*
When Saffy finally reached the station, the sun had set, and she’d missed a full day of work. She straightened her blazer, familiar with this feeling from her days ditching class. A determined uncaring, laced with dread around the edges.
The station was oddly busy, the troopers humming with collective excitement. They hushed when they saw her, shirt wrinkled and untucked, jacket stained with coffee down the front. Saffy headed straight for the captain’s office door and pushed it open without knocking.
“Sergeant—”
The scene materialized, zooming slowly into focus: Moretti stumbled in her heels, gripping the mahogany desk for balance. She and the captain had sprung apart at Saffy’s entrance, awkward, red, and rattled.
“Where the hell have you been all day?” Moretti began.
“I found him,” Saffy said, a stammer, her resolve teetering. She had never seen Moretti like this, bumbling, embarrassed. The pieces of the scene were clicking into place. The shrewd slip of the captain’s hand when Saffy first walked in. His knuckles, cupping the curve of Moretti’s back pocket.
“Ansel Packer,” Saffy stuttered. “I found him. His fiancée was wearing Lila’s ring. The trinkets, Sergeant. He took them.”
A slow, blinking pause. The captain’s voice was low and raspy, his gaze leering as it stripped her down.
“Moretti, get a hold of your subordinate.”
“Wait,” Saffy said. “I found evidence. Actual evidence—”
“Singh,” Moretti interrupted, “if you had attended your own job today, or answered any of my pages, you would know that an arrest has been made. Nicholas Richards will be arraigned in the morning.”
The homeless man. The captain’s favorite suspect. The flood of the lights was oppressive, the room turned gauzy—Saffy’s exhaustion arrived, a single swoop landing heavy on her shoulders. Her own recklessness seemed to seep, wet from her body, chastising, like bloodstained underwear.
“You disobeyed me,” Moretti said. “My instructions were clear, and you explicitly ignored them. Kensington got us everything we needed.”
“I’m sorry, but I found—”
“This is not about you, Singh. This is not about some childhood grudge. This is police work. It’s about truth, about fact, and at the end of the day, it’s about this department.”
“So that’s it, then? That’s what you’re calling this?” She gestured to Moretti, the captain, both their faces still flushed raw. “The department?”
A vicious wind, shifting. Saffy had never before talked back to Moretti.
“Probation,” the captain said dismissively, stepping past them both. “Two weeks without pay. Singh, you’re dismissed.”

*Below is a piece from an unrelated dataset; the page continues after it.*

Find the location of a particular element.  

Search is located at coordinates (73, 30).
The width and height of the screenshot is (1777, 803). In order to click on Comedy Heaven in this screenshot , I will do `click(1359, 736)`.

When he was gone, Moretti only stared at the tattered carpet. The shock of what she had just seen—what she’d just interrupted—whooshed through Saffy’s gut, delayed, like a punch. What had Moretti always told her? Less than ten percent of law enforcement is made up of women. You cannot succeed without sacrifice.
Saffy slunk from the office, disgraced. The troopers snickered as she slipped back into the crisp autumn night, certain she had witnessed a truth she was already supposed to know.
*
The nightmares came. Saffy woke, drenched and trembling, piles of laundry looming from the floor like childhood monsters as she gulped down the stale water on her nightstand.
Sometimes the nightmares featured the fox, hovering sickly around the corners of Saffy’s vision, a cloud of rotting flesh. More often, they featured Lila, standing in the door of Saffy’s studio apartment. Eleven-year-old Lila with her retainer, or teenage Lila with her nose ring, decomposed Lila with those clumps of hair still attached to her scalp. But on the worst nights, Lila was alive.
She would have been twenty-six years old. A yellow sundress, a green backyard. The Fourth of July. Lila would have glowed, all pollen and sunscreen, a crowd of friends in plastic chairs on the porch—she would have clasped her hands along her middle, that purple ring twinkling on the hump of her bulging stomach. Thirty-two weeks. Nauseous and anticipating, the morning sickness replaced with an ache in her spine. She would have been hungry, her giant belly growling with the smell of hickory meat; she would have been tired and ecstatic and anxious and thrilled. The pale ghost of the moon, the zap of a firefly. Her bare heels, sinking into the soft of the earth.
*
Near the end of her probation, Saffy went to the tavern alone.
She had not left her apartment in days. Twice, she’d driven out to Ansel Packer’s, sat in her car, and watched the house for any sign of movement. She knew it was not healthy. She knew it was not reasonable. But her failure with Moretti had only hardened her resolve.